Provided data ▸
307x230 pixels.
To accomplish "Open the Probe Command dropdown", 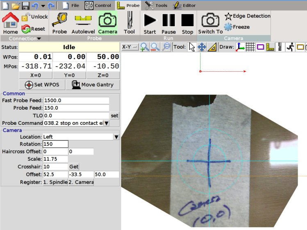I will [x=106, y=123].

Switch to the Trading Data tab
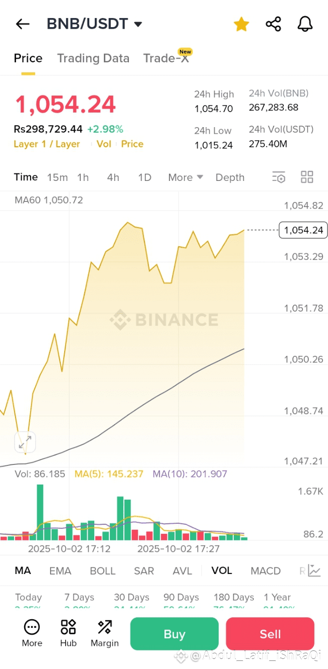click(x=93, y=58)
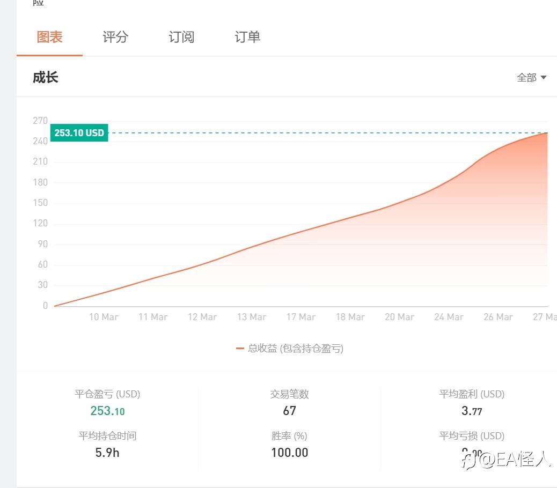Open the 订阅 tab

click(181, 36)
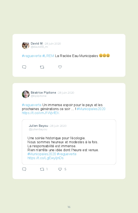138x213 pixels.
Task: Retweet Béatrice Pipitone's tweet
Action: point(42,169)
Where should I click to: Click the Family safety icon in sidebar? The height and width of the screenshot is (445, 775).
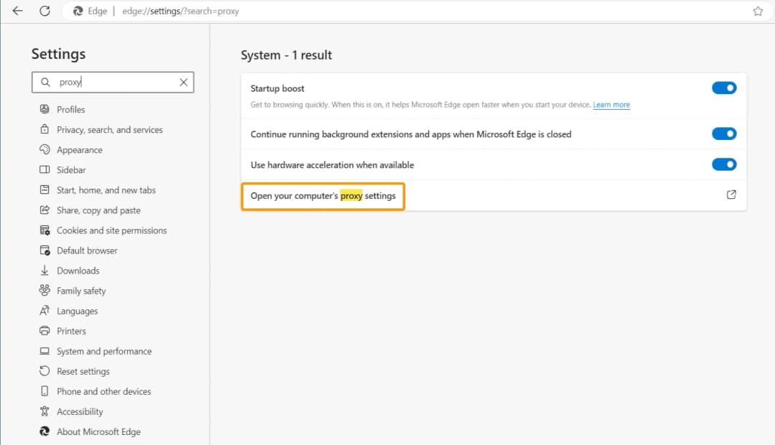(x=44, y=291)
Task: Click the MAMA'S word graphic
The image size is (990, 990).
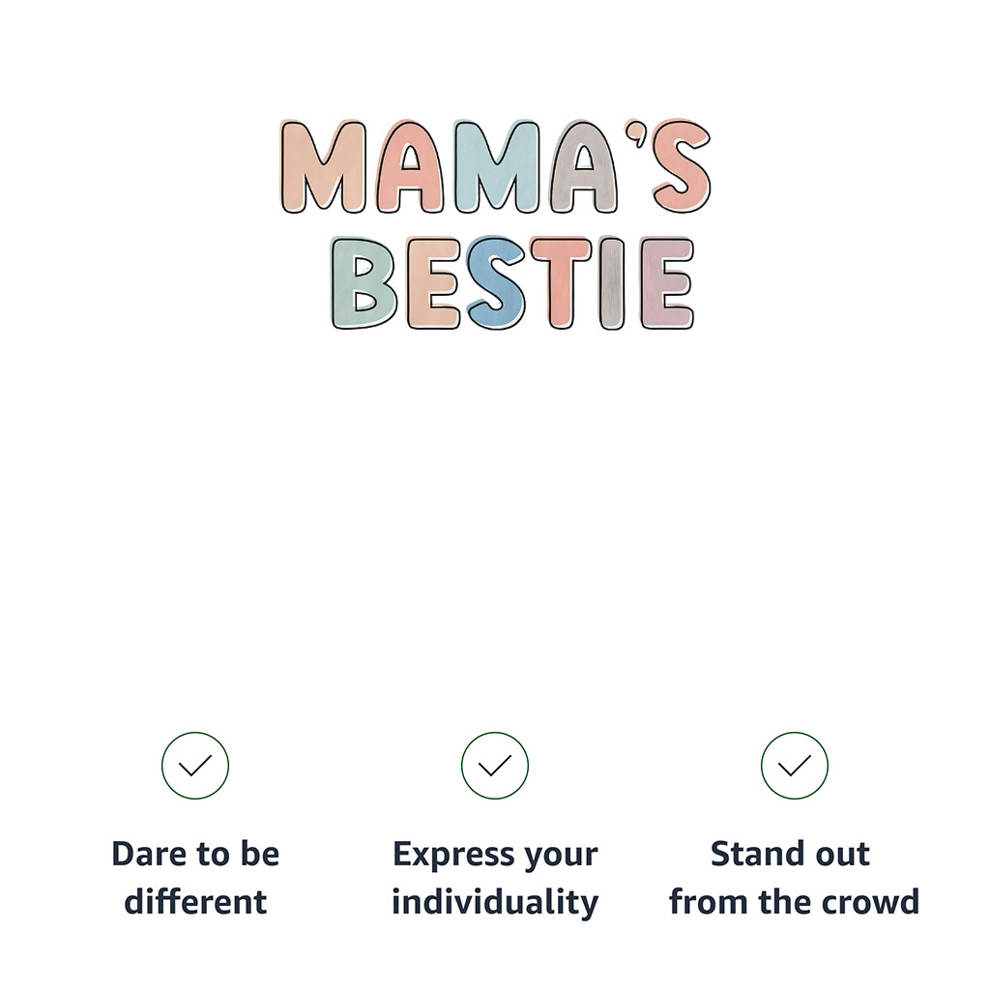Action: click(x=495, y=166)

Problem requirements ▸
The lines to repeat run from the line containing "Switch to the Trading Data tab" through the last line of the material above; give them exactly, without the pictures.

Result of this exercise ▸
Switch to the Trading Data tab
click(x=93, y=58)
Open the 订阅 tab

click(181, 36)
138x213 pixels.
Task: Retweet Béatrice Pipitone's tweet
Action: point(42,169)
Where should I click to: Click the Family safety icon in sidebar? The height and width of the screenshot is (445, 775).
(x=44, y=291)
Task: Click the MAMA'S word graphic
The image size is (990, 990).
Action: click(x=495, y=166)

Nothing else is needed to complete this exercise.